Work instructions
Look below for the line containing "Click the green A efficiency class bar", then write out that line and every line after it to the end, exactly, minus the pictures.

** Data to use follows **

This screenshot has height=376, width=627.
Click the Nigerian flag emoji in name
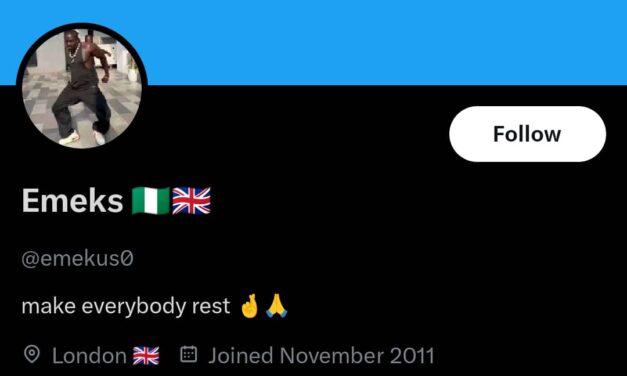coord(151,201)
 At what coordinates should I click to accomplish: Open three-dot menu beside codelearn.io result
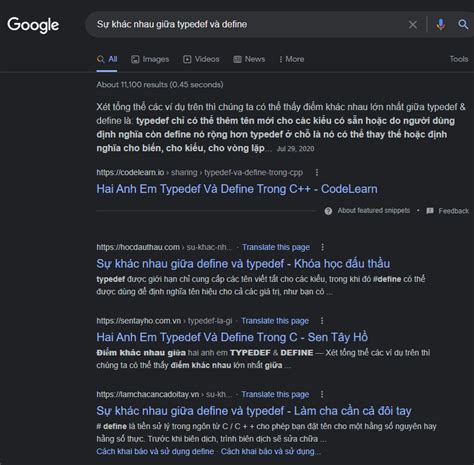click(317, 172)
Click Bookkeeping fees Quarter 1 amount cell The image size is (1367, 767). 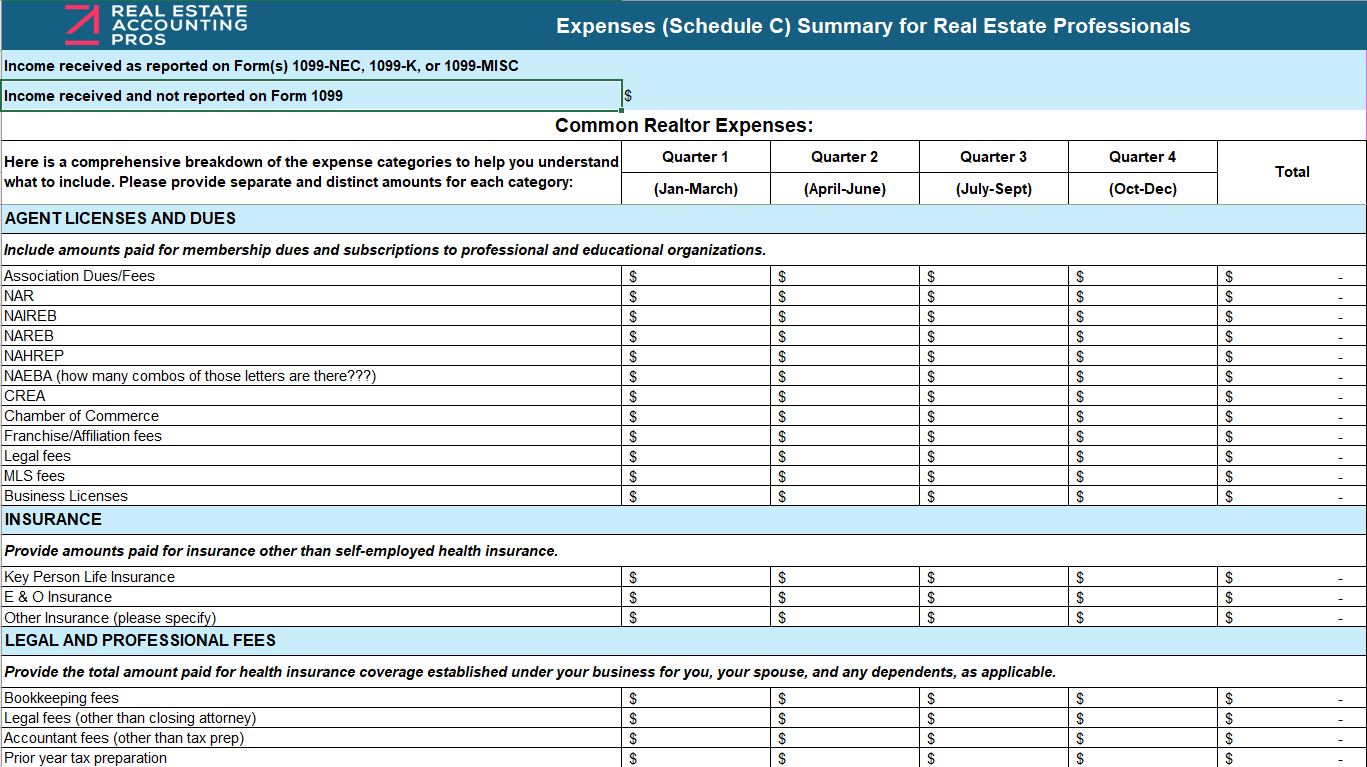click(x=695, y=698)
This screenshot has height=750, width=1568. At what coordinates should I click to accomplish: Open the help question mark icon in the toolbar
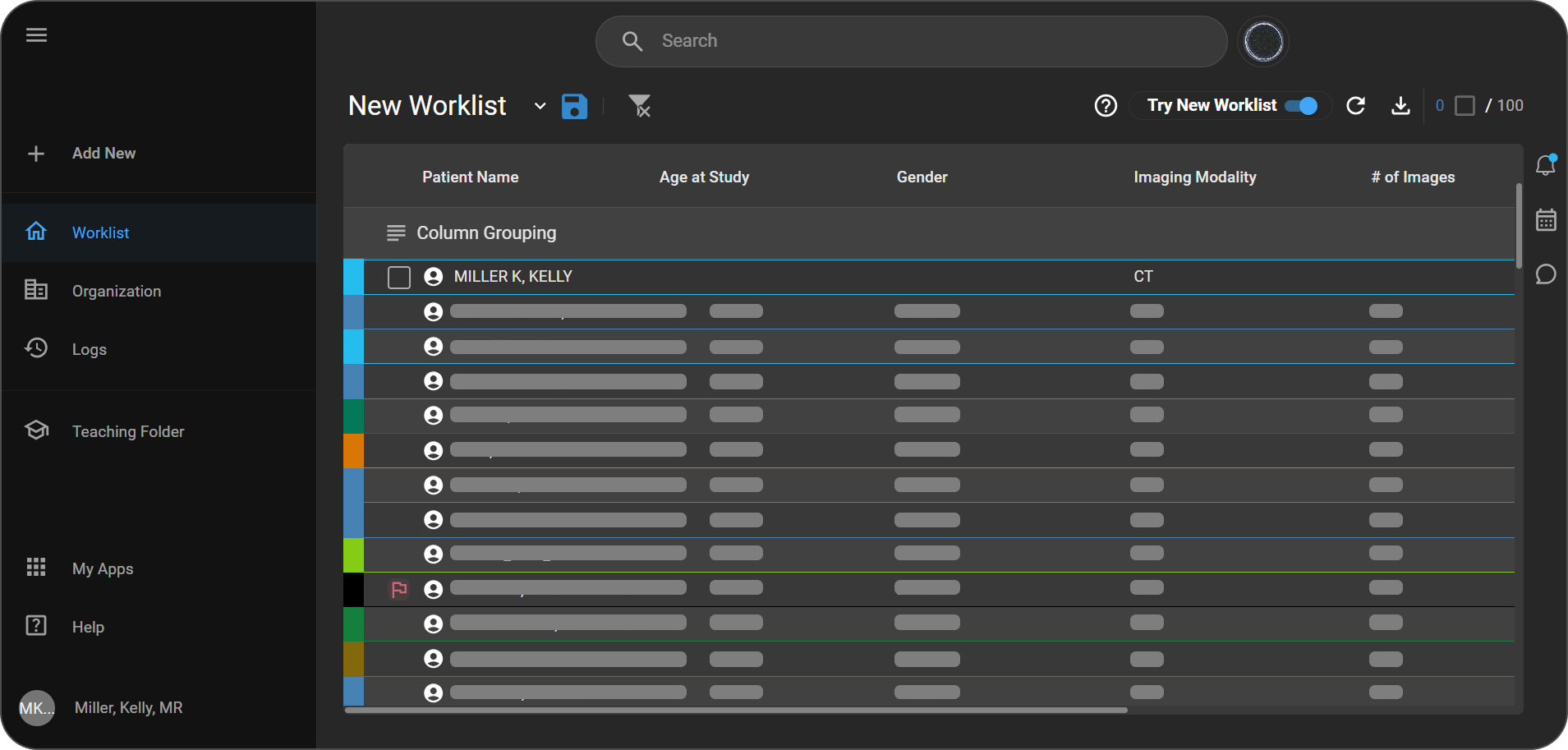point(1106,106)
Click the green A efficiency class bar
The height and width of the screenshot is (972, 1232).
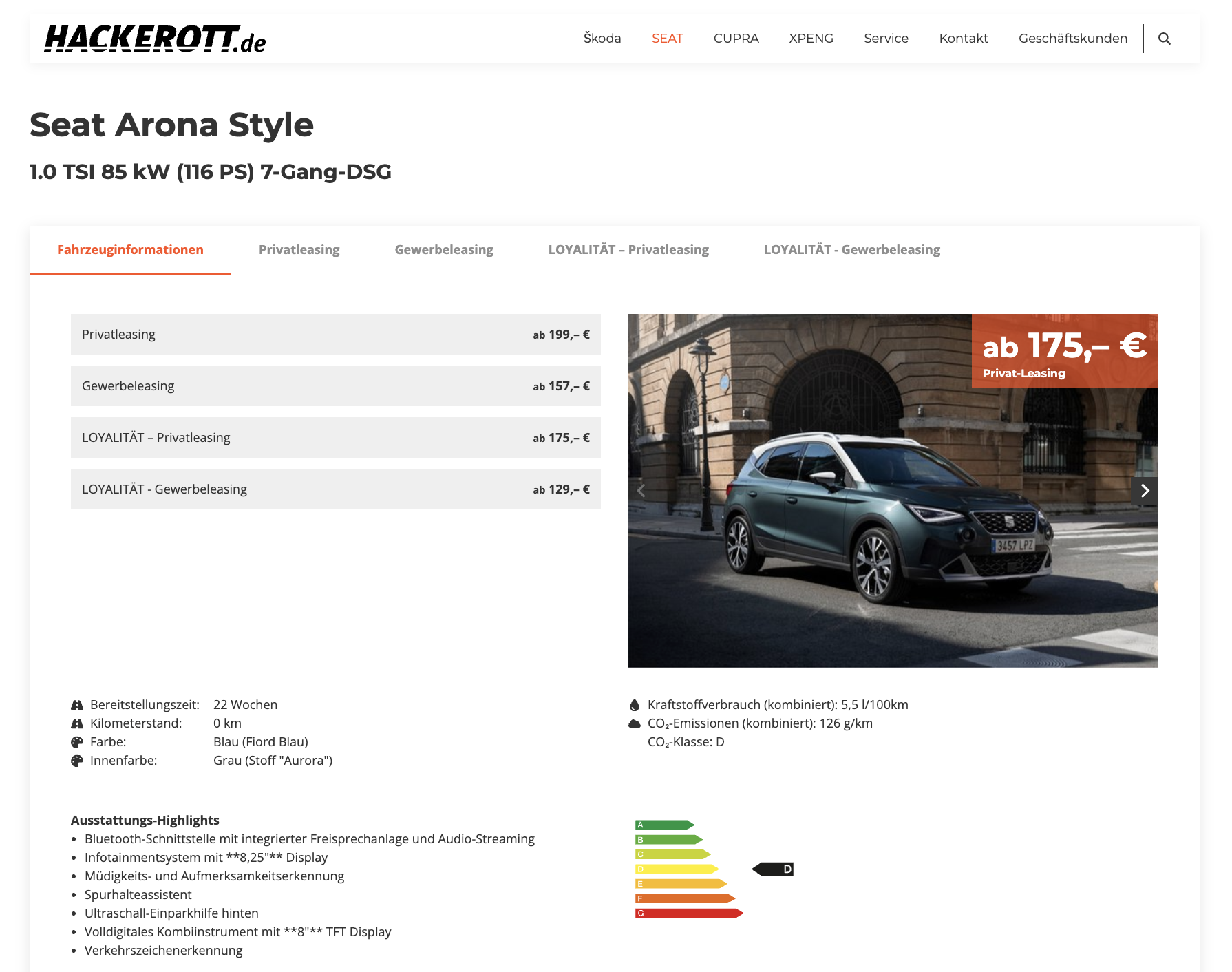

** End of Data to use **

Response to this task
Click the green A efficiency class bar
The height and width of the screenshot is (972, 1232).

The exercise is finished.